* _Requirement_:
The answer must be every line of the records in which the string "with" appears.

* _Dataset entries_:
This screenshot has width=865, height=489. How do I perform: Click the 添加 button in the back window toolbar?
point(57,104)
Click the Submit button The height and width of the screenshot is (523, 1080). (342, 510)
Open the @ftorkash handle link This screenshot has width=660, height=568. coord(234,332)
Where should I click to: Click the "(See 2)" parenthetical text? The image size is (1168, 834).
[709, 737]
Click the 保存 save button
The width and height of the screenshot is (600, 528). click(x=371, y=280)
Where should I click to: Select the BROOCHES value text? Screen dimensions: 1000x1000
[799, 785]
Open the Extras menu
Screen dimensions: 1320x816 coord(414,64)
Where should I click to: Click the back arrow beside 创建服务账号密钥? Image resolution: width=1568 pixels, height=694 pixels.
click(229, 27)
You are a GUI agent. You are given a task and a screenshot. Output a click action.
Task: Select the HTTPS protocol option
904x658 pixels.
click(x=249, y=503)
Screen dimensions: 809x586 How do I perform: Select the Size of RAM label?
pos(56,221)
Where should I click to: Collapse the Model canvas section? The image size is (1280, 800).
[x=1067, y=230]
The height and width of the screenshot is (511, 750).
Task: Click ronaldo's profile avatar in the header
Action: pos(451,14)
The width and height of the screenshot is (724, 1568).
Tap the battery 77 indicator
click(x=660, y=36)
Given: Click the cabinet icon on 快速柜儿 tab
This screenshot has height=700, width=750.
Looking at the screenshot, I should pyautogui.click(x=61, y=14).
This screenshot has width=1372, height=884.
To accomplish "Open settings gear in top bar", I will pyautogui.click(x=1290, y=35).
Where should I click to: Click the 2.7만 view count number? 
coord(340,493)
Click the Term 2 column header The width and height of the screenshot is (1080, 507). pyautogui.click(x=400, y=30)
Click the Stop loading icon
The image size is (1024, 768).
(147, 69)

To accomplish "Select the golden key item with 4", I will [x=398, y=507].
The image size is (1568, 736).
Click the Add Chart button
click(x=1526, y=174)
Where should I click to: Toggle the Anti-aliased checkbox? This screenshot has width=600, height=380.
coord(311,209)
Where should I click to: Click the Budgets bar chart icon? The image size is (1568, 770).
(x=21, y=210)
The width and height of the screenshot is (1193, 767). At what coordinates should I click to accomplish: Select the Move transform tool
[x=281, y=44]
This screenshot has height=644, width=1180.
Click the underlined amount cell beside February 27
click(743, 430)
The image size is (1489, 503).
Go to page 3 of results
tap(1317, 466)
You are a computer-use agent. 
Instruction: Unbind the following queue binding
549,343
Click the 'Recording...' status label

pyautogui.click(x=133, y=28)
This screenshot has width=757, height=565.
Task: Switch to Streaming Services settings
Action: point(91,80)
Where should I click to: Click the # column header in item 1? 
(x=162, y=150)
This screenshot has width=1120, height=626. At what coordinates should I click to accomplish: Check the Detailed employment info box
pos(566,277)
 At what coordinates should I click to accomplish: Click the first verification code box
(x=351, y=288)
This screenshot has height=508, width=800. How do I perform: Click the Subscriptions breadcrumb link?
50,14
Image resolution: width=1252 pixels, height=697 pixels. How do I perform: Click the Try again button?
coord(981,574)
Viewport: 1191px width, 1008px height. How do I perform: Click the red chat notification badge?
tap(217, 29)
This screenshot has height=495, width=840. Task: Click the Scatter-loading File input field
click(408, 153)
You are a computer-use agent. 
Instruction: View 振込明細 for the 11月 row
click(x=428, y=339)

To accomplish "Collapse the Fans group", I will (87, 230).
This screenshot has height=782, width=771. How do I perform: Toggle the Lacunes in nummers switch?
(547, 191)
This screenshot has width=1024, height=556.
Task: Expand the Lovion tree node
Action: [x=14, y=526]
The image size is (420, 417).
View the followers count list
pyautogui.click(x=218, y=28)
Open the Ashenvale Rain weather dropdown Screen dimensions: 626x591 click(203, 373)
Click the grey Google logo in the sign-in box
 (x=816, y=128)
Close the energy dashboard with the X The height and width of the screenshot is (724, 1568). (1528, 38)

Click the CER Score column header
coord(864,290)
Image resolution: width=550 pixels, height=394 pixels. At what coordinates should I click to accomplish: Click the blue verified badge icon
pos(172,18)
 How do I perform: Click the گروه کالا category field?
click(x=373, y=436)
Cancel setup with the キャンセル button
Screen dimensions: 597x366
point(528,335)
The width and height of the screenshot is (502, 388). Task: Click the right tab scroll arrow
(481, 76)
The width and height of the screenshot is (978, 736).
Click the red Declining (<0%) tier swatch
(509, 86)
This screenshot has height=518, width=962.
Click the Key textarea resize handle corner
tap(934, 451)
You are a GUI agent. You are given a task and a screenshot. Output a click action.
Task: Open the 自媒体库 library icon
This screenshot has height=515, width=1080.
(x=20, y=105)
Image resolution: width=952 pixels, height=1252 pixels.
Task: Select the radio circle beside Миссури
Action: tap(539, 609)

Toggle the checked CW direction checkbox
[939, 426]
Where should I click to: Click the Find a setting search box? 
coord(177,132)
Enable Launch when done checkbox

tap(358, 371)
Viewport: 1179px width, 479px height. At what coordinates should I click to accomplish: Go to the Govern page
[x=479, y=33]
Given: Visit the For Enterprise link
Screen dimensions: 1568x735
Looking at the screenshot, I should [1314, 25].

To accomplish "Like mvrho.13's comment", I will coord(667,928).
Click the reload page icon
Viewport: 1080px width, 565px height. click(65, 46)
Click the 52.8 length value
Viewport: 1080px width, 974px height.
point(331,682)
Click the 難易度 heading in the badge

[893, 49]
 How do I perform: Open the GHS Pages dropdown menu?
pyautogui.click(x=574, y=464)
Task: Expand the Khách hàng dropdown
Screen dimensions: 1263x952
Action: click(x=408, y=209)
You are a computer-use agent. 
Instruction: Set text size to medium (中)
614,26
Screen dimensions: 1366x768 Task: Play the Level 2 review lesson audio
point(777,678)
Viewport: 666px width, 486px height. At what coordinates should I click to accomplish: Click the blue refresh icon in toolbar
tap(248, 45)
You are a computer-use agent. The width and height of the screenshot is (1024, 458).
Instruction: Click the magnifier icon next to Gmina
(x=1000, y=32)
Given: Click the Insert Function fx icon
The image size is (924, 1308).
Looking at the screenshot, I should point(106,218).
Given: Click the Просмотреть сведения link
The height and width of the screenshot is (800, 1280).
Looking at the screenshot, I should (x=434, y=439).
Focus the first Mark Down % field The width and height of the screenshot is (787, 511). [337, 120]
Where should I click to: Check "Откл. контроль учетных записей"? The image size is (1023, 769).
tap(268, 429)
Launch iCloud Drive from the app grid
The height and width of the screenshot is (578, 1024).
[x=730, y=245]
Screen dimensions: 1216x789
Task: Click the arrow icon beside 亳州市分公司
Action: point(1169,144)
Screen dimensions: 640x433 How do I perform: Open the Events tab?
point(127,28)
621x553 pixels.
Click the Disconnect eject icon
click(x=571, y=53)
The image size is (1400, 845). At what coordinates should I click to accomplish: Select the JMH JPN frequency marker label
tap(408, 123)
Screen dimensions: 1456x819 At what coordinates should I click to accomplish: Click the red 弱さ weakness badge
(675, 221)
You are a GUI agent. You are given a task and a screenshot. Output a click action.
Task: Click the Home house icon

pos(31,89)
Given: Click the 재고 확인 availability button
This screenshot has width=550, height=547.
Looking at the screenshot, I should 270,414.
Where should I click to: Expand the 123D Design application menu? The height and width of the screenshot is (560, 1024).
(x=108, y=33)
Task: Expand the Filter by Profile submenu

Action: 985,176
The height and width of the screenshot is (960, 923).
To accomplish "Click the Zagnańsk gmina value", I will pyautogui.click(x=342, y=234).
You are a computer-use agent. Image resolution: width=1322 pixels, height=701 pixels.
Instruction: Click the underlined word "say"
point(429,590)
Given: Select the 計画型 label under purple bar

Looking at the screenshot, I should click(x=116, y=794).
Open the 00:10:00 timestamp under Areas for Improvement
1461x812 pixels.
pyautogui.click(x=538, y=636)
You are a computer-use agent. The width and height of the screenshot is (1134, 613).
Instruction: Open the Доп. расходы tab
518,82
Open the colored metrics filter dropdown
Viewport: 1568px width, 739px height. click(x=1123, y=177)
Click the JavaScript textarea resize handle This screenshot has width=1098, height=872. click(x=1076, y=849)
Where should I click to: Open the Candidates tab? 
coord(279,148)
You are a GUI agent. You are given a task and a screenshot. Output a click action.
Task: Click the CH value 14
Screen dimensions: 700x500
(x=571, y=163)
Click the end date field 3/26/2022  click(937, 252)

* _Answer to this exercise_:
To accomplish "Select the golden key item with 4", I will [x=398, y=507].
Close the energy dashboard with the X The height and width of the screenshot is (724, 1568). (1528, 38)
Cancel setup with the キャンセル button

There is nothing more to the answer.